皆さんが生きていく21世紀はグローバル化がますます進み、インターネットのさらなる普及と機能性の向上で世界の情勢がリアルタイムで伝わる時代です。国境と言う壁はますます低くなり様々な文化的、宗教的、歴史的背景のまったく違う人たちとの交流が盛んとなります。このような時代を生きていく皆さんにとって必要な資質とは、答えが一つとは限らない質問に対して、どのようなアイディアを考え、自分なりの答えを導き出していくか。その発想力や思考力です。

本校は皆さんに7つのコースを用意し、学校生活の中でこの資質を育成したいと考えています。「自学自習」を教育の柱としすべての生徒に学芸手帳を配布し、時間管理のできる資質を自ら育成するように勧めているのもこのためです。「時間」は与えられるものではなく自ら創り出すものです。学芸手帳は朝5時から記入可能としているのも「朝の1時間」を本当に自分がしたいことに使ってほしいと願っているからです。

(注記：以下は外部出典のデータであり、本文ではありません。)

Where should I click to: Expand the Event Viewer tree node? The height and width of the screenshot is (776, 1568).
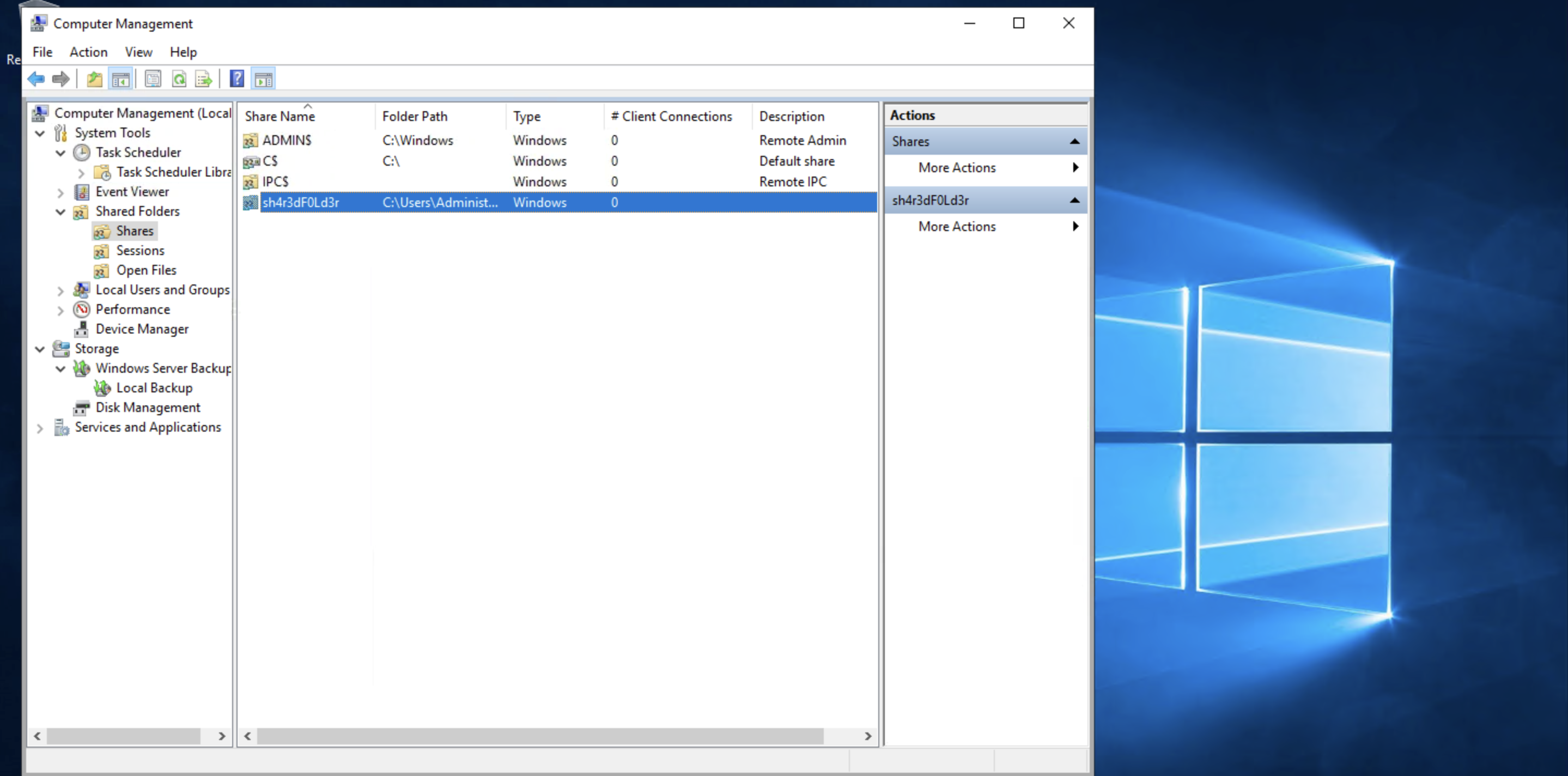coord(60,192)
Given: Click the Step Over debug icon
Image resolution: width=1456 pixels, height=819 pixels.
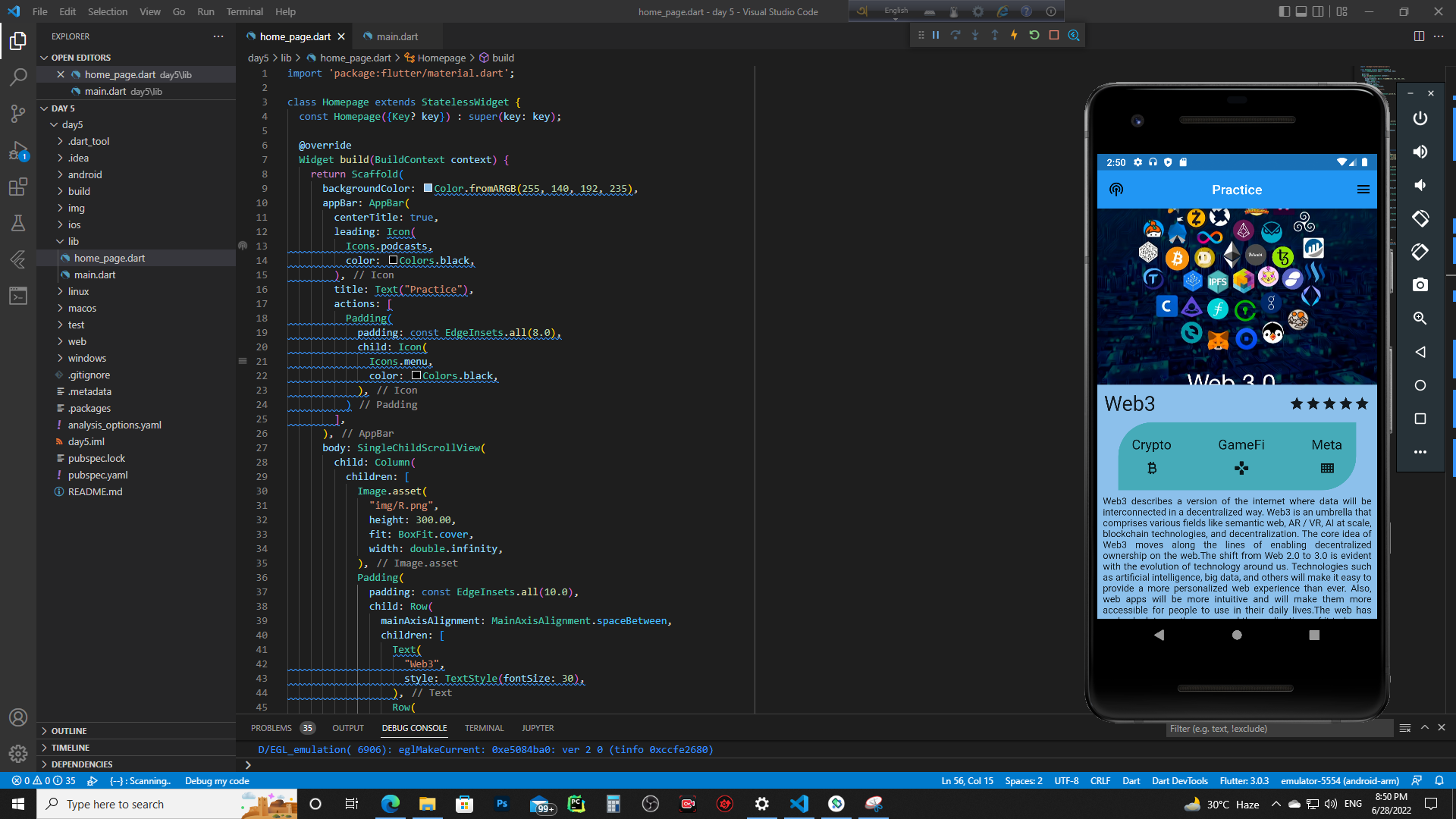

私としてはこの1時間にいろんな小説を読んで「人間とは何か」を考える時間にしてほしいと思っています。

人間に対する深い洞察力をもとに7つのコースで自己研鑽に努め、有為な人材に育ってください。今年度より1年留学に、カナダのオタワに加えてニュージーランドのネルソンを加えたのも、思春期まっただ中に海外で1年間過ごす経験は、人生をより豊かにしてくれるものと確信しているからです。

また、学校と言う「空間」で人間関係の難しさも是非とも学んでほしいと思います。社会に出て「仕事が出来る人間」とは「トラブル処理能力がある人」のことです。本校がすべてのコースでクラブ活動入部を可能としているのもクラブ活動を通して様々な人間関係の難しさ、間の取り方、話し方、人の気持ちを察する力をつけてほしいと願っているからです。学芸3年間で皆さんがさらに成長する手助けをしたい、これが私たち教職員全員の願いです。